Securing the Salesforce.com Admins

Top threats facing the administrators of the worlds’ largest sales and marketing cloud

 
 

Think about it…Salesforce.com admins have access to some of the company’s most precious data—customer records, product roadmaps, pricing details, and much, much more. It makes sense they would be a primary target for an attacker looking to acquire sensitive business information located inside the many Salesforce.com clouds. The users of the data, they’re targets too.

There are many ways for malicious users to gain access to the data. Below represents just a few of the top threats facing Salesforce.com environments:

  • Social Engineering: Attackers could easily mine public data—such as information found on LinkedIn—to identify and then establish a rapport with a Salesforce.com developer or administrator. They could use the information and social connection to phish a team or spearphish a specific team member.
  • Password Harvesting: Another method an attacker could use is one of password guessing or password harvesting. “Attackers can easily get half of the admin’s credentials to Salesforce.com by looking at the admin’s LinkedIn profile to sniff out their email address,” said Kyle Watson, Senior Trust Instructional Architect at Salesforce.com during his presentation at Dreamforce 2015. “All that’s left to figure out is the other half of the credentials…the password.” This can be easily done using guessing techniques, harvesting techniques, and even brute force techniques.
  • Infected Media Devices: Another easy way for attackers to gain access to systems and credentials is to install malware on a small removable thumb drive and hand it out at a conference. Once the thumb drive is used, a keystroke logger could be launched, monitoring the admin’s every pressed key—such as their Salesforce.com login. “Would you accept and use a thumb drive from a vendor at Dreamforce?” Watson asked his audience? The number of hands raised showed they would.
  • Advanced Attacks: When all else fails, attackers can take advantage of other successful breaches they’ve conducted within the company, perform some additional reconnaissance to laterally move around the network, and re-use credentials they’ve captured from other systems to easily login to Salesforce.com. This is harder than social engineering or logging a password away from an admin, but still worthwhile if they can get their hands on the company’s crown jewels.

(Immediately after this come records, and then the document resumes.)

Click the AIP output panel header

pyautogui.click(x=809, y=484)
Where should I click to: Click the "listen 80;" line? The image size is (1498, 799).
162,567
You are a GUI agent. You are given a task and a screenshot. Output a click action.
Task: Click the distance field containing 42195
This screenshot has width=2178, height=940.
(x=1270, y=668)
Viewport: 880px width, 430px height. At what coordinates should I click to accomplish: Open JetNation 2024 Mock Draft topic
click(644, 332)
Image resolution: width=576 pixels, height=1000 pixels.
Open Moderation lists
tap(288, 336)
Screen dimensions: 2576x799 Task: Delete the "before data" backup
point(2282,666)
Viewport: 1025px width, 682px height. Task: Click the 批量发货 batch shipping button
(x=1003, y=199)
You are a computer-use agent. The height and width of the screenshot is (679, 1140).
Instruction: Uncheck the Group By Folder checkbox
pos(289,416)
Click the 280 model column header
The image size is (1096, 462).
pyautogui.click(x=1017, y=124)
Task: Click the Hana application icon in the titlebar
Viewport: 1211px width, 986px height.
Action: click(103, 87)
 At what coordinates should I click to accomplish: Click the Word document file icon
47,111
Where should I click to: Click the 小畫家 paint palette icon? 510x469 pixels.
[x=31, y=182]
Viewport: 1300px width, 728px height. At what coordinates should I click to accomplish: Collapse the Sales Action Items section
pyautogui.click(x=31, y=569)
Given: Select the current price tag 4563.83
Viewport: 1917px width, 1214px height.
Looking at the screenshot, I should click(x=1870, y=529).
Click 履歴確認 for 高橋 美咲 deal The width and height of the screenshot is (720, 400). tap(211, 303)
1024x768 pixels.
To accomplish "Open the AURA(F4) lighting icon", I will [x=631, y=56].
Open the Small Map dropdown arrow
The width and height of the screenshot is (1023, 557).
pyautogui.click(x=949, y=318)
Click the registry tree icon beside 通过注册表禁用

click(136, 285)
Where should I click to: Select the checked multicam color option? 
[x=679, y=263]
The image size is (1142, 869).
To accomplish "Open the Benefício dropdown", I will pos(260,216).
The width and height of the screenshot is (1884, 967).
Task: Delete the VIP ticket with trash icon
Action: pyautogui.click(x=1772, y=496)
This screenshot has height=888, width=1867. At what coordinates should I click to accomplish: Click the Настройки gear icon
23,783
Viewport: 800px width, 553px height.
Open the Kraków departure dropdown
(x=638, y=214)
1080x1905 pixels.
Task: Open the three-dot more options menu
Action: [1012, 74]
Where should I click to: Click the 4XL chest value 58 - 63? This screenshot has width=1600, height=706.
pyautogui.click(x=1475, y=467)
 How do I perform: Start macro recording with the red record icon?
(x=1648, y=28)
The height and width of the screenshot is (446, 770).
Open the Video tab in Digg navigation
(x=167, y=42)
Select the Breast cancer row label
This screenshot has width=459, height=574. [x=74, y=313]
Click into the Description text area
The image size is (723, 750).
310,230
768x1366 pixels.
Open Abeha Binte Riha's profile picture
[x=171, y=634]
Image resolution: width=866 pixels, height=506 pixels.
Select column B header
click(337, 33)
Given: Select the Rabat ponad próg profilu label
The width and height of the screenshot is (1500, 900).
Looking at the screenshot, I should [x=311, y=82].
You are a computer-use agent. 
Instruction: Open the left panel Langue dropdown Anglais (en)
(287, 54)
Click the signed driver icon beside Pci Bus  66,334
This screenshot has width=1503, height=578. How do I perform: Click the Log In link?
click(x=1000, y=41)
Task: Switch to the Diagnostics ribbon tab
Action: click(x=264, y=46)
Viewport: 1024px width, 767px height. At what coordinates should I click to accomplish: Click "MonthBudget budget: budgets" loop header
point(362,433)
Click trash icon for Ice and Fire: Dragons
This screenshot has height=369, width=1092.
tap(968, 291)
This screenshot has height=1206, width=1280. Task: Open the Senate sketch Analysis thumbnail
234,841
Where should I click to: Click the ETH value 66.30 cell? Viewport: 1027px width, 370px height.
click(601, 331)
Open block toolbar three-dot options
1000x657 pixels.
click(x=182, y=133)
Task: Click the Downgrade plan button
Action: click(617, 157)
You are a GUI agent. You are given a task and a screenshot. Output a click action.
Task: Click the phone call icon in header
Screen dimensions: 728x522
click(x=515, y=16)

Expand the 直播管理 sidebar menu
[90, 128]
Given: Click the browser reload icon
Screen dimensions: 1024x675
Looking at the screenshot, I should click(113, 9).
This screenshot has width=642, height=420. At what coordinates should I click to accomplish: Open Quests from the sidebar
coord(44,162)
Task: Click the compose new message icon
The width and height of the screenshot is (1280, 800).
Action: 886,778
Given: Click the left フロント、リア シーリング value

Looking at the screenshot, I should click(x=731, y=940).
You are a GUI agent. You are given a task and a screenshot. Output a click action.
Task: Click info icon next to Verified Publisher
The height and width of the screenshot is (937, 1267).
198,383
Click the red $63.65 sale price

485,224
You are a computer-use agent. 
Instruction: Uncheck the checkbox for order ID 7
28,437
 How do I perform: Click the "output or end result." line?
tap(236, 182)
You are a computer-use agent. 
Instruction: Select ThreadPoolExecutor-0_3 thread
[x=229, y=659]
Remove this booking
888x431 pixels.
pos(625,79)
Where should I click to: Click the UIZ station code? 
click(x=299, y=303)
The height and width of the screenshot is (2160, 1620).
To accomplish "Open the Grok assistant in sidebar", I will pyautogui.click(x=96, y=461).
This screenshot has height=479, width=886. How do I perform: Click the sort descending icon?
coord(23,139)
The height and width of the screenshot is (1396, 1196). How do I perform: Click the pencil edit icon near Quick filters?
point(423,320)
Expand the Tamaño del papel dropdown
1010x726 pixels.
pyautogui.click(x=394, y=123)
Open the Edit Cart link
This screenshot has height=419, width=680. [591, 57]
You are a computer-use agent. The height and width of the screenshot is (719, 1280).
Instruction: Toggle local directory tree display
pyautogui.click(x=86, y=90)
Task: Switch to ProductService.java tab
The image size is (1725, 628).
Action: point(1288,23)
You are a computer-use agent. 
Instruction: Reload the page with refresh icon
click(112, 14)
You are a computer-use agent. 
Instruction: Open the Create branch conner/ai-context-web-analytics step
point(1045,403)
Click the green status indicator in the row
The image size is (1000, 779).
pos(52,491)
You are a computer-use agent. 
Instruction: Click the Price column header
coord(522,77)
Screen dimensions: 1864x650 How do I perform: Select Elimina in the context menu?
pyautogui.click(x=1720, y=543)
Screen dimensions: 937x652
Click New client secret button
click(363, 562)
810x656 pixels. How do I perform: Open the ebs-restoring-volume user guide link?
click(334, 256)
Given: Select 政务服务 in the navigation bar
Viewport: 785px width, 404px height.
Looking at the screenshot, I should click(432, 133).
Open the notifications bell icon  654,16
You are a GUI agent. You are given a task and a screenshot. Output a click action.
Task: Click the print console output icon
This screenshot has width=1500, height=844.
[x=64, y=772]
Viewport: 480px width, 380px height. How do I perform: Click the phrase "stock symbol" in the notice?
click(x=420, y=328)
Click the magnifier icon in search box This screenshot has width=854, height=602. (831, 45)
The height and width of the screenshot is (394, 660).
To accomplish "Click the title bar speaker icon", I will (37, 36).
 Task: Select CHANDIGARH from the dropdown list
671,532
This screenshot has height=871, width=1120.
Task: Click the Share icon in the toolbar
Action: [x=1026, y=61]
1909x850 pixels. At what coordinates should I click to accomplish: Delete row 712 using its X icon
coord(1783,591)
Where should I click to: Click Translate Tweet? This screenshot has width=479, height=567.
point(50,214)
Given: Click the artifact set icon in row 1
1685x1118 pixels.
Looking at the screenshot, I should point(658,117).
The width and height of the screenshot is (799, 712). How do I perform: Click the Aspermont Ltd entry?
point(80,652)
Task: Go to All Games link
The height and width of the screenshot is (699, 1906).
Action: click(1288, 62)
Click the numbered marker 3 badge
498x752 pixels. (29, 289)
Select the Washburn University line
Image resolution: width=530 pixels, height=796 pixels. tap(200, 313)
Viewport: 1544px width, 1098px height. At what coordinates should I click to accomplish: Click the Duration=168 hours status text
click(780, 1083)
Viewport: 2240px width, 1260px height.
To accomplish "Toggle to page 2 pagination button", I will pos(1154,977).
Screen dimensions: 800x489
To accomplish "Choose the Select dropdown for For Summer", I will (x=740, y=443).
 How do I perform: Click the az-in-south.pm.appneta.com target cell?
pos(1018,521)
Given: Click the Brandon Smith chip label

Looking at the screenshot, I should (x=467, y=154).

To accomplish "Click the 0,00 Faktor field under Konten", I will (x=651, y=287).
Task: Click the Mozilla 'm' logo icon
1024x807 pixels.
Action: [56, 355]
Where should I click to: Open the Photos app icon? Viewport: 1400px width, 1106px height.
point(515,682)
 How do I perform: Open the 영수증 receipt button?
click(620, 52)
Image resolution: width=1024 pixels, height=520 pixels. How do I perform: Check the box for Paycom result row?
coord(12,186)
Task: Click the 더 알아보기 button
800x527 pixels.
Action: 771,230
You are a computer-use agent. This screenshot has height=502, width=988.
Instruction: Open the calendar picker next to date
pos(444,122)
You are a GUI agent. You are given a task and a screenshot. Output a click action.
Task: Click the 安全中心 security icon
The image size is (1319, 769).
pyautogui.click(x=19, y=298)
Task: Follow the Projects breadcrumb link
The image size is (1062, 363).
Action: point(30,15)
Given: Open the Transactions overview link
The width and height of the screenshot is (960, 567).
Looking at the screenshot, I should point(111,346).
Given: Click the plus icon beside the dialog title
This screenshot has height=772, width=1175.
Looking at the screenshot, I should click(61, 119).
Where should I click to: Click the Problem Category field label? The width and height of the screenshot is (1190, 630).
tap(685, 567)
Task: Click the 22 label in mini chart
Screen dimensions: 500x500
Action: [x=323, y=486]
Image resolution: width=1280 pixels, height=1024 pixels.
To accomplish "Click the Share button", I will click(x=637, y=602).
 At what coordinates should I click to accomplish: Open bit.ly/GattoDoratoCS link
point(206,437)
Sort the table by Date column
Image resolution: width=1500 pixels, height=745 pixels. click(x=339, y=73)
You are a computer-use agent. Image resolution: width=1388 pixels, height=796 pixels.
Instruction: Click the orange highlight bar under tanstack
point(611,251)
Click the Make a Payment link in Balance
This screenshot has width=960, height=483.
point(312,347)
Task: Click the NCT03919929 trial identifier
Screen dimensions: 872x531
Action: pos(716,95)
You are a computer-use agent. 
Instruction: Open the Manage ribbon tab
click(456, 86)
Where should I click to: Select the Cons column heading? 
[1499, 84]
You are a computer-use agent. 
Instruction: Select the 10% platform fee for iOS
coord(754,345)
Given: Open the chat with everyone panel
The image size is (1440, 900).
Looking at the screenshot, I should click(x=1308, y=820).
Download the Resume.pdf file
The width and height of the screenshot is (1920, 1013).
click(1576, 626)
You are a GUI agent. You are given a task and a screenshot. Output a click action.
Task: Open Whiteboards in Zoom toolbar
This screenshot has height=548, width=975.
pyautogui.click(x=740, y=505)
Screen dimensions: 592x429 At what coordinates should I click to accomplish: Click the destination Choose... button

While the threat of advanced attacks requires a security program beyond what is covered in this article, there are a number of protection measures for the rest of the list above that can be implemented by the IT security team and the Salesforce.com admins and users they support. The following advice was provided by Watson during his presentation at Dreamforce 2015.

  • Follow Best Practices: Use strong passwords, use a password safe to store credentials, leverage two-factor authentication, and put IP range restrictions in place to prevent logins from unauthorized locations. “Be sure to limit exposure of employee information on public sites such as LinkedIn,” Watson added.
  • Provide Security Training: All employees need to be trained to report on suspicious activity witnessed in their Salesforce.com accounts—unrecognized changes to records, access to reports, and deletion of data could all point to an unauthorized user taking advantage of someone’s account credentials.
  • Phish Your Employees: One of the best ways to get employees and admins aware of the risk of being phished is to actually put a phishing campaign in front of them to see what they do. “Make your phishing campaigns specific to your company,” said Watson. “Get employee pictures and make the emails look the same as they would normally receive,” he suggested.
  • Don’t Be A Hero: Leave the investigation and incident response to the security and legal teams. An employee or admin that thinks they’ve caught a phisher red-handed and decides to respond to the ‘obvious’ phishing campaign could, in fact, become a victim of that. There could be are legal ramifications as well; unofficial investigations could damage the evidence or even tie the person to the event, potentially flagging them as an insider involved in the theft. “Being a hero could lead you to being the victim—don’t be hero,” said Watson.

Understanding the threats and following these few simple pieces of advice should reduce the risk faced by most Salesforce.com environments, their admins, and their users.